Fencing was always a problem. Split rail cedar fence rails surround he farm aligned as straight as a Temperance persons mind.
Every farm had at least one team of horses along with a buggy and set of bob sleighs. This team seems to be old…has seen better
years…so was likely purchased as such. The fate of one of these horses is recorded below when Elsie headed for a job in the big city.
Frank Freeman, mom’s brother, wearing his best clothes. Late 1920’s I estimate. Uncle Frank became a major part of
our lives as did his wife Lucinda whose laughter still rings in my memory. They were great church goers…United Church
members after church union of Presbyterians and Methodists. Grandma and grandma were Anglicans but church was never
as big a part fo their lives as it became for Frank.
One of the great mysteries happened in the decade of the 1920’s. Granddad managed to buy the Maud farm…north of our farm. How he did this
I have no idea. Perhaps Mom provided some cash as the 1920’s were boom years for sweatshop workers in the ‘needle trades’. Maybe granddad saved
money earned making munitions. The Maud farm was no hell as a farm…too many hills and swamps…too little good soil…but it
was a real farm of 100 acres.
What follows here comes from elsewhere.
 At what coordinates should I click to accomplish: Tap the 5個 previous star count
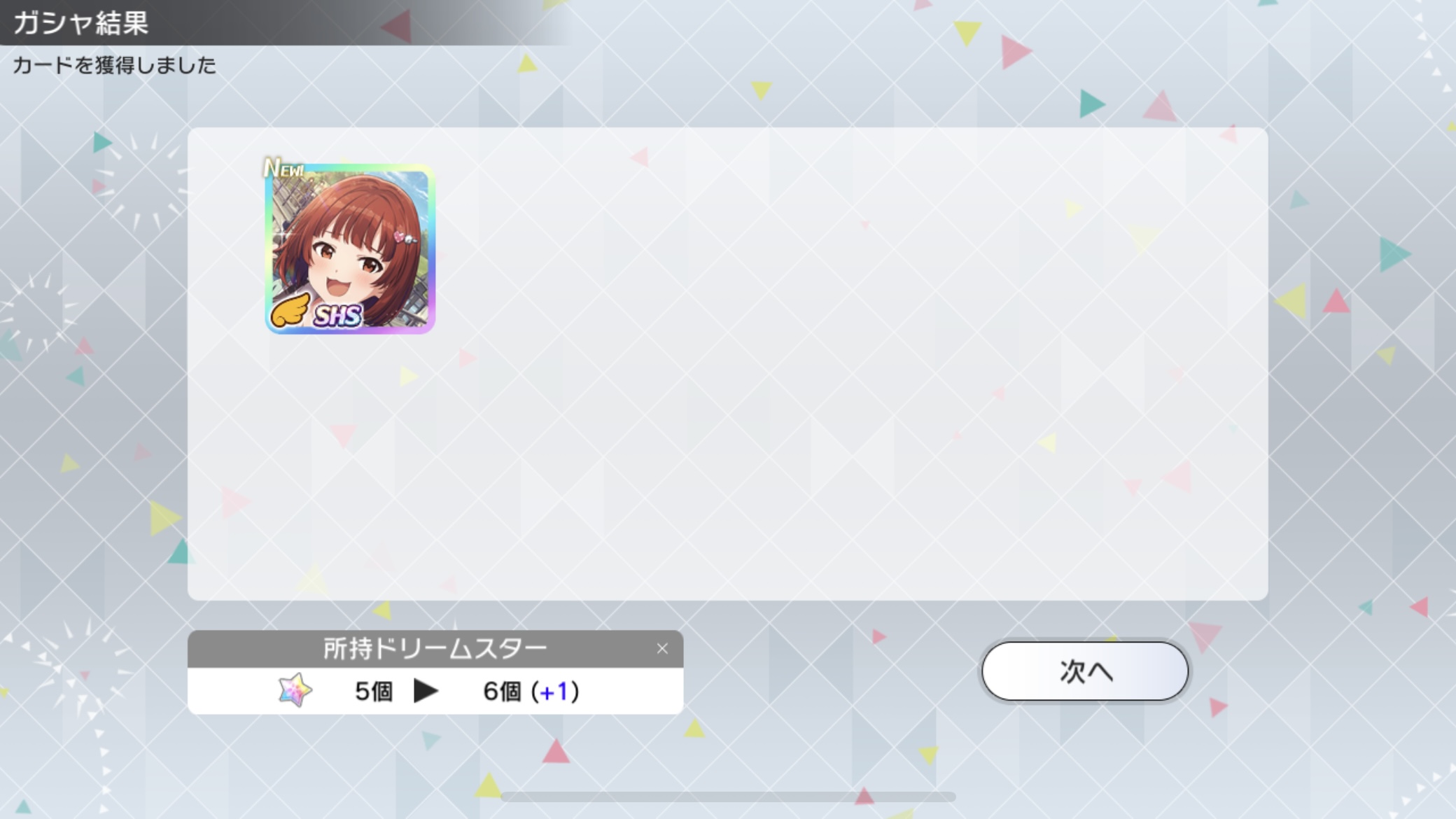tap(374, 692)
In the picture above Frank and neighbours are building a second barn for hogs
underneath and machinery above. Uncle Frank and Aunt Lucinda moved here and farmed the land for the rest of their lives. How they
managed to make a living selling shotgun cans of cream I will never understand (but try to understand with the help of
their son Teddy, my cousin, who now lives on that farm in happy retirement with his wife Shirley (Awrey) Freeman.
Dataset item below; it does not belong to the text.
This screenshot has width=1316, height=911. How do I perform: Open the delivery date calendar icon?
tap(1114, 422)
MOM, Elsie Freeman, helped run the farm with Frank and Grandma during the war years but by 1920 she decided to leave the farm
to see if she could help out more by being a ‘domestic’ in Toronto Rosedale. Terrible job. She hated the person she worked for and
quit…homesick and disillusioned…returned to the farm for short time. The ‘domestic’ that replaced her, a young Scottish immigrant,
had no such escape so committed suicide by jumping from third floor window. Mom had the guts to know when an employer was
lousy for the rest of her life.
Her trip to catch the train in Acton in 1920 was a warning if you will. Partway to town the horse died in the shafts. Granddad had
to borrow another horse then get Elsie to town in time for the train. And then the dirty part. He had to return to the skin the dead
horse and arrange to bury the body or find someone who wanted dog food. Could you do that? All of us can do unpleasant things
when there is no alternative. I believe that.
Grandma and granddad as I knew them. They were contented in their lives. That is apparent in their faces.